Principal: The amount of capital provided to the Capital Borrower from the Note Originator.
Interest: The amount of capital (in excess of the Principal) paid to the Note Originator by the Capital Borrower upon Maturity.
Annualized Percentage Rate (APR): The implied interest rate of the Promissory Note, calculated as (Interest / Principal) * (365 / Note Duration).
Default: A scenario in which, upon Maturity, the Capital Borrower chooses not to pay the Noteholder the Principal plus Interest owed, causing the Collateral to be released to the Noteholder.
Loss Given Default: A scenario in which, upon Default, the Collateral is sold for an amount less than to the Principal plus Interest owed.
Profit Given Default: A scenario in which, upon Default, the Collateral is sold for an amount great than the Principal plus Interest owed.
Capital Vault: A pool of capital (initially, limited to DAI and WETH) that is used to acquire Promissory Notes of previously approved NFT types. The Capital Vault provides automatic prices for Promissory Notes based on the characteristics of both the note and the vault at the time. Any Noteholder can choose to sell their note into the Capital Vault at any point prior to Maturity.
Capital Depositor: Any market participant that deposits capital into the Capital Vault. The Capital Depositor can choose to deposit their capital into either the Senior Position, the Junior Position, or some combination of both.
Senior Position: A position within the Capital Vault that earns a fixed interest rate and benefits from seniority to the Junior Position. In the event of a Loss Given Default, the Junior Position will bear a loss of up to 100% before the Senior Position is impaired. For this reason, the Senior Position is viewed as a lower risk alternative to the Junior Position.
Junior Position: A position within the Capital Vault that earns all interest generated in excess of the Senior Position's fixed interest rate. In the event of a Loss Given Default, the Junior Position will bear a loss of up to 100% before the Senior Position is impaired. For this reason, the Junior Position is viewed as a higher risk alternative to the Junior Position.

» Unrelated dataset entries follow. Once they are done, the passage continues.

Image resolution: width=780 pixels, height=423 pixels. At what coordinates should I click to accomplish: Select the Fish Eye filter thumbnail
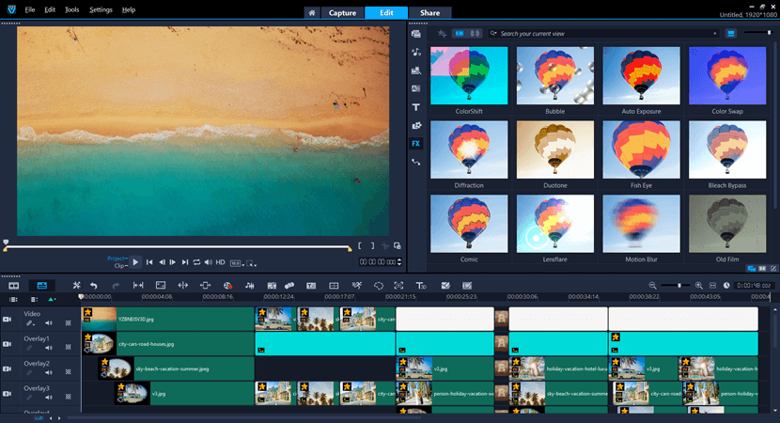click(x=640, y=150)
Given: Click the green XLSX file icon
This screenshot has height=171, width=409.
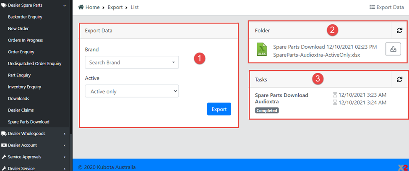Looking at the screenshot, I should [x=263, y=49].
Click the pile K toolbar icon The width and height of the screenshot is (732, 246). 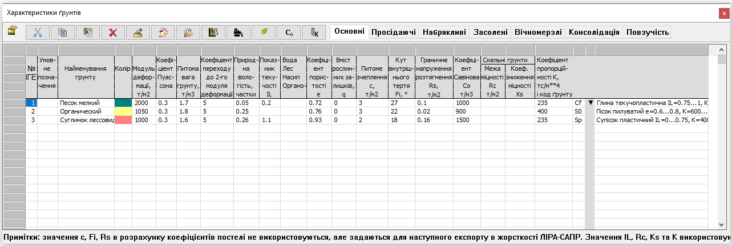[314, 33]
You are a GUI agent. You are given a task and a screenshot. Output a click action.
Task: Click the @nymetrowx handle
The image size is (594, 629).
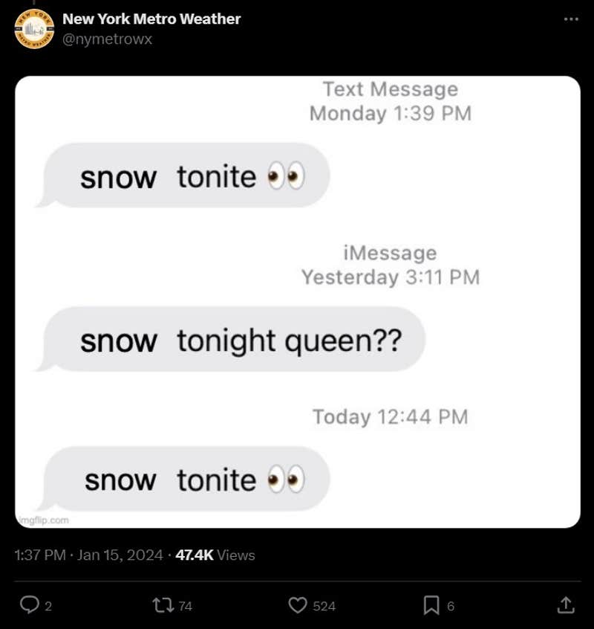[107, 39]
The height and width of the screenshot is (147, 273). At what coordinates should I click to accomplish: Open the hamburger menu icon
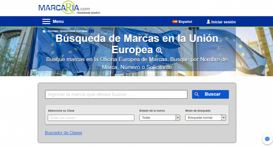[46, 21]

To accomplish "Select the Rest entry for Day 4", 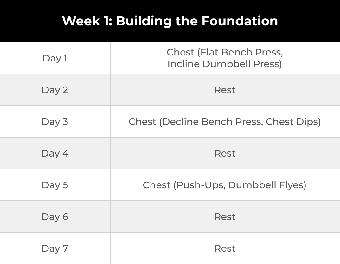I will point(225,153).
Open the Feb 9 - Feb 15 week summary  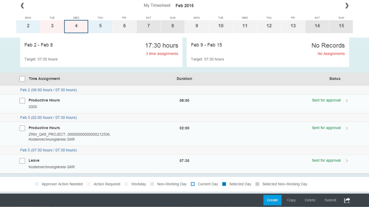coord(268,52)
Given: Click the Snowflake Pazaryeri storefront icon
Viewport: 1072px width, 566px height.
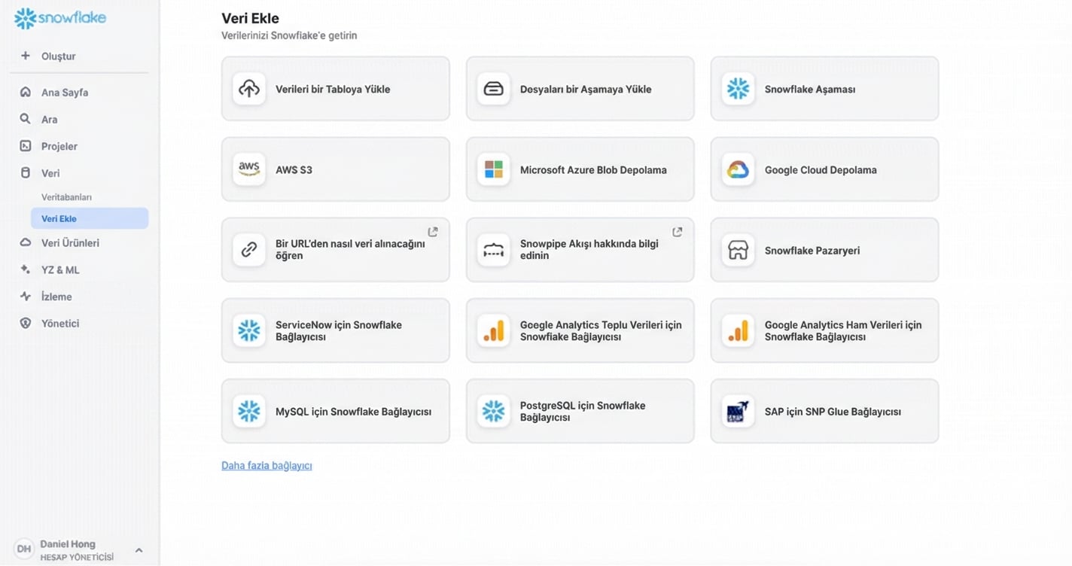Looking at the screenshot, I should click(x=738, y=251).
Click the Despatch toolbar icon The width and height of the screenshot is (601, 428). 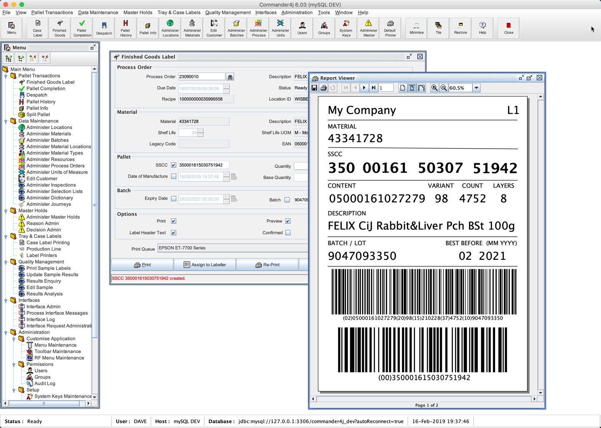pos(104,28)
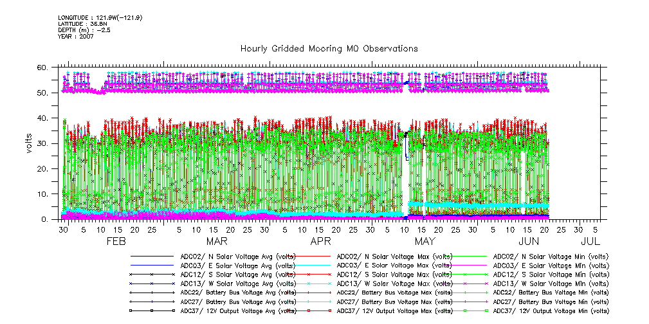Viewport: 649px width, 324px height.
Task: Click the ADC02 N Solar Voltage Min legend label
Action: pos(550,256)
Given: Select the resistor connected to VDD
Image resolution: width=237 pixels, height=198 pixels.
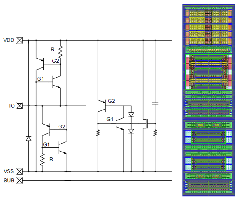Looking at the screenshot, I should (x=60, y=52).
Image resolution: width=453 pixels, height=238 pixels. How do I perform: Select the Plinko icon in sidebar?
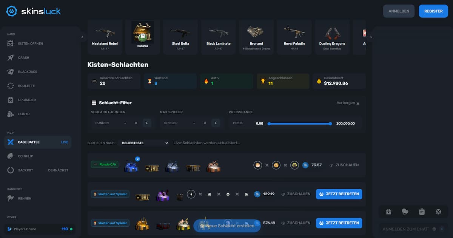pyautogui.click(x=11, y=114)
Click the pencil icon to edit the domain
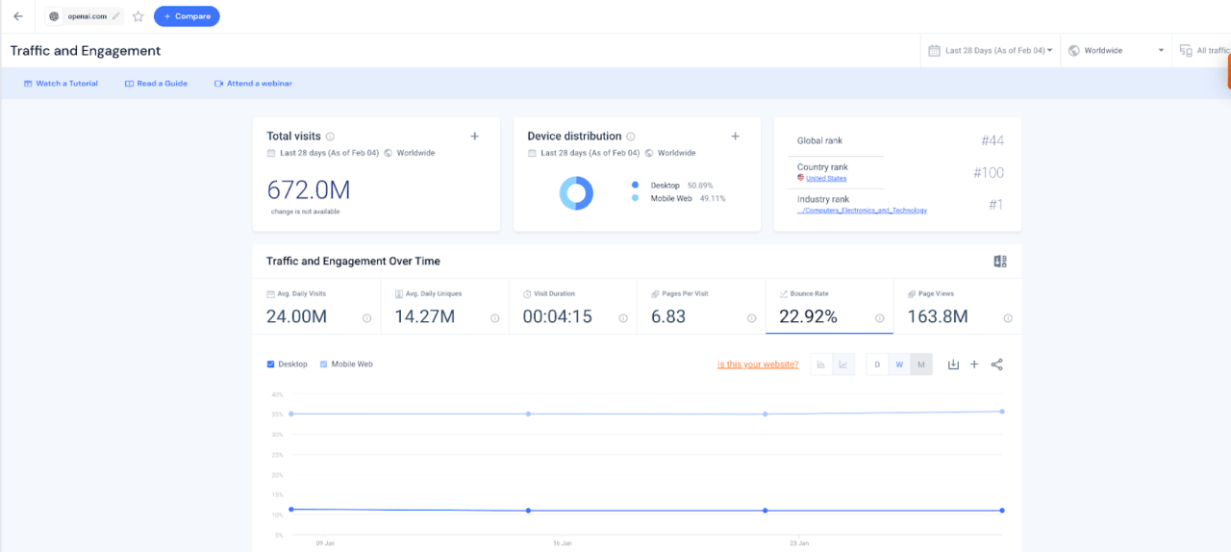 click(x=116, y=16)
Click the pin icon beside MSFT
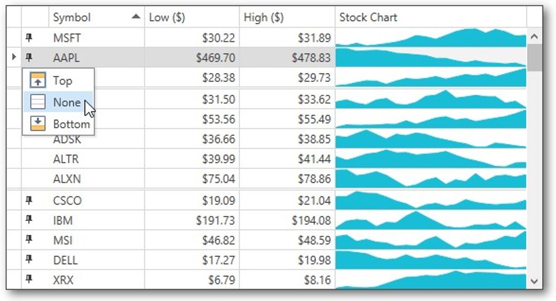This screenshot has height=301, width=556. pos(29,37)
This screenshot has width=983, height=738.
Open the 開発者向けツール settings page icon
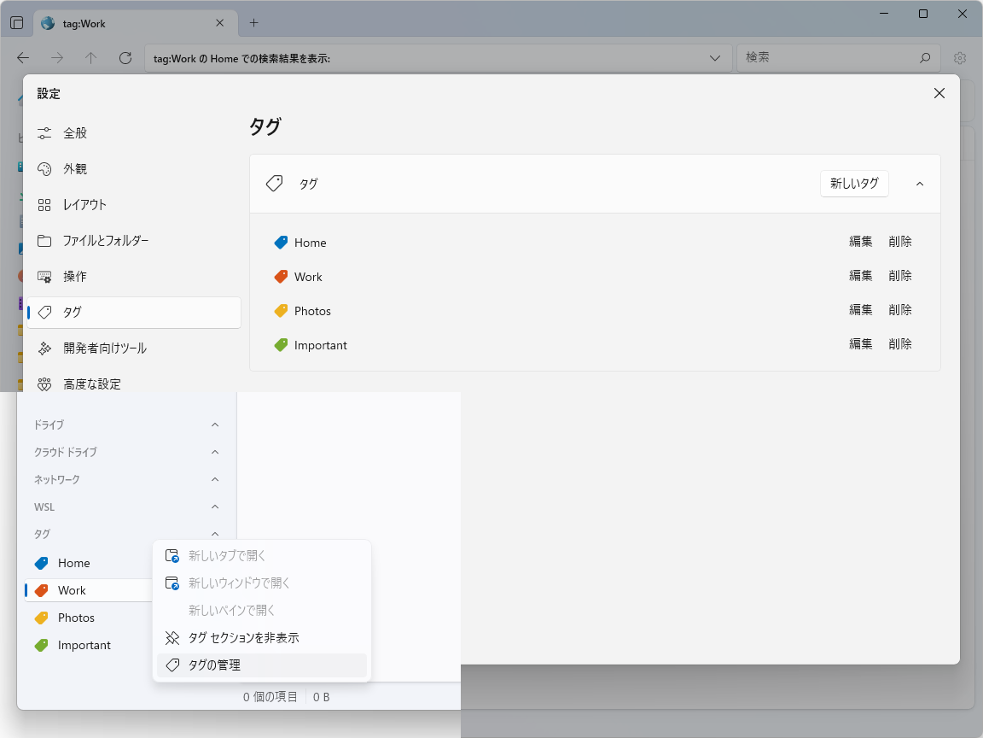click(45, 348)
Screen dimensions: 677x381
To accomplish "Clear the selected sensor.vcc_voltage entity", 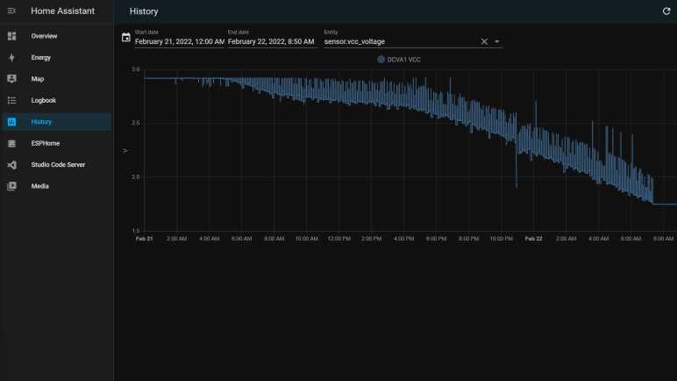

Vault Governor: A market participant that acts on behalf of the vault to allocate capital across different NFT types as well as takes on other operational requirements on behalf of the Capital Depositor, earning a share of the interest earned from the Vault in the process. NOTE: THIS PARTICIPANT IS CURRENTLY PRIVATELY MANAGED BY METASTREET DAO, BUT WILL BE PUBLICLY DECENTRALIZED IN THE FUTURE.